(Stored items)

BEGIN

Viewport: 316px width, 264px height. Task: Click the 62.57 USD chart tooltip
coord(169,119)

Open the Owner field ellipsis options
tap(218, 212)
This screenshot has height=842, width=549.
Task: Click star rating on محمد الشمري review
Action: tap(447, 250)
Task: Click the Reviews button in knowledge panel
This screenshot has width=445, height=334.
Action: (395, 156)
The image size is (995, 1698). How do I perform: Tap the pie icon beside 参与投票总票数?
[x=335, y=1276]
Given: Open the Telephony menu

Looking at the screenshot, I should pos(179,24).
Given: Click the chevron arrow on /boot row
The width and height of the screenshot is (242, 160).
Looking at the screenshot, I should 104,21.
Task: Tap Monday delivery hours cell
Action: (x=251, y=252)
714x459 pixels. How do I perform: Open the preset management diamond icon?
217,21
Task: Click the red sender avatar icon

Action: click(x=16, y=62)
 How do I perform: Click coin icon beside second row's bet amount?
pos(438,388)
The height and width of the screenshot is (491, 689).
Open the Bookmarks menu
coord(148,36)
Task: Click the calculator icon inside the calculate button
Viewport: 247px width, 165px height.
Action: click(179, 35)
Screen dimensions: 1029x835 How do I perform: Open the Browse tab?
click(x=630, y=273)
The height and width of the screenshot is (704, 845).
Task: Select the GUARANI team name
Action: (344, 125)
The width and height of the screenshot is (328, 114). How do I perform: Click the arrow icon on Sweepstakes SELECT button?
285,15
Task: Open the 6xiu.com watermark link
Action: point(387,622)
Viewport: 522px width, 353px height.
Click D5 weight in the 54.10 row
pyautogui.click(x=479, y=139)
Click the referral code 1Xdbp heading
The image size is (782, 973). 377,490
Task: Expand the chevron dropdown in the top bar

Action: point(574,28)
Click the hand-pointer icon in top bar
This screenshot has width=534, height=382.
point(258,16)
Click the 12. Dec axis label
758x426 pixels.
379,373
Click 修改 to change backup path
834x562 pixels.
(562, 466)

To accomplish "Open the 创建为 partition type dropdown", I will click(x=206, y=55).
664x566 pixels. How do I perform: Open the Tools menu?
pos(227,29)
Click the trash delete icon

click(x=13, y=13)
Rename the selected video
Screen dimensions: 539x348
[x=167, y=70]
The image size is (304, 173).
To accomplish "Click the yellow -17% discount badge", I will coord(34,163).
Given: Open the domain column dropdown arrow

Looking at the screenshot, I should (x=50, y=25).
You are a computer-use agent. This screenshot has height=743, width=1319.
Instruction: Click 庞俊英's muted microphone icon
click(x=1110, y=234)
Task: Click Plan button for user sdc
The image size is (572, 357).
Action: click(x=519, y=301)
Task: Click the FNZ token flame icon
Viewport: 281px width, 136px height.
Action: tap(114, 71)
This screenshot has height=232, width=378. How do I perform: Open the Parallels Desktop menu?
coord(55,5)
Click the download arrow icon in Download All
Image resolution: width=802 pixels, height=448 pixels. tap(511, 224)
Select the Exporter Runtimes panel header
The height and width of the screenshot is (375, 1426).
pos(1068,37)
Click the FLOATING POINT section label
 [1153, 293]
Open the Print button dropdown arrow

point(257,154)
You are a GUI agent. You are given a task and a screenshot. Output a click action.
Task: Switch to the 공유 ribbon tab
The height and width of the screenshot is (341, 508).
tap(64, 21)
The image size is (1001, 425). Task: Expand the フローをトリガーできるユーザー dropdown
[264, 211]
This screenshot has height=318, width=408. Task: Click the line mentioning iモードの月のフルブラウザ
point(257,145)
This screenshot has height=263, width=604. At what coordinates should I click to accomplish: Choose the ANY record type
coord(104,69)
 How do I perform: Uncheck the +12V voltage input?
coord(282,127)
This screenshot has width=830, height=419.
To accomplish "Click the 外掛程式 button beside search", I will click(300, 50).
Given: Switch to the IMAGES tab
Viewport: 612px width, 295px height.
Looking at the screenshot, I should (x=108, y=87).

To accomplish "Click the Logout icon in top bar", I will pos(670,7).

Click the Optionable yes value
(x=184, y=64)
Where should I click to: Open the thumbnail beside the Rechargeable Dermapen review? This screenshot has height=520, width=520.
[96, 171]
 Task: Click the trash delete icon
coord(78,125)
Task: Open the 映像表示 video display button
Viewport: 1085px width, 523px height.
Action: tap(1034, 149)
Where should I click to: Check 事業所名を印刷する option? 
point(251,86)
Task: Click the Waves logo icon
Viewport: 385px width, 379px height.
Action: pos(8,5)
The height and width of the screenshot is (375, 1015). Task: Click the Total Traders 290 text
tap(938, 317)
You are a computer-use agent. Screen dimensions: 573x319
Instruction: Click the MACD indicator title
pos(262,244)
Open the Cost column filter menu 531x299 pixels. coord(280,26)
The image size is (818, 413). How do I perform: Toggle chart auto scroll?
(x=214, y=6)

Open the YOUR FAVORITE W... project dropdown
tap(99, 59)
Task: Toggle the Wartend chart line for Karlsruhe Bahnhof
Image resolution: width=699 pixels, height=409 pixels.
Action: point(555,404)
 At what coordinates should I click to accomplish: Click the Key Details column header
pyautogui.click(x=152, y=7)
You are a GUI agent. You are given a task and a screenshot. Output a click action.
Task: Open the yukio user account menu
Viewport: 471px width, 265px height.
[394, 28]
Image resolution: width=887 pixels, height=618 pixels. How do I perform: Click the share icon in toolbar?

END

• WHAT THE TASK REQUIRES: The lines that contain the word "will" are wanted; copy each of them from the records.

• WRITTEN RESPONSE:
To accomplish "Open the 创建为 partition type dropdown", I will click(x=206, y=55).
To accomplish "Click the yellow -17% discount badge", I will coord(34,163).
To accomplish "Click the 外掛程式 button beside search", I will click(300, 50).
To accomplish "Click the Logout icon in top bar", I will pos(670,7).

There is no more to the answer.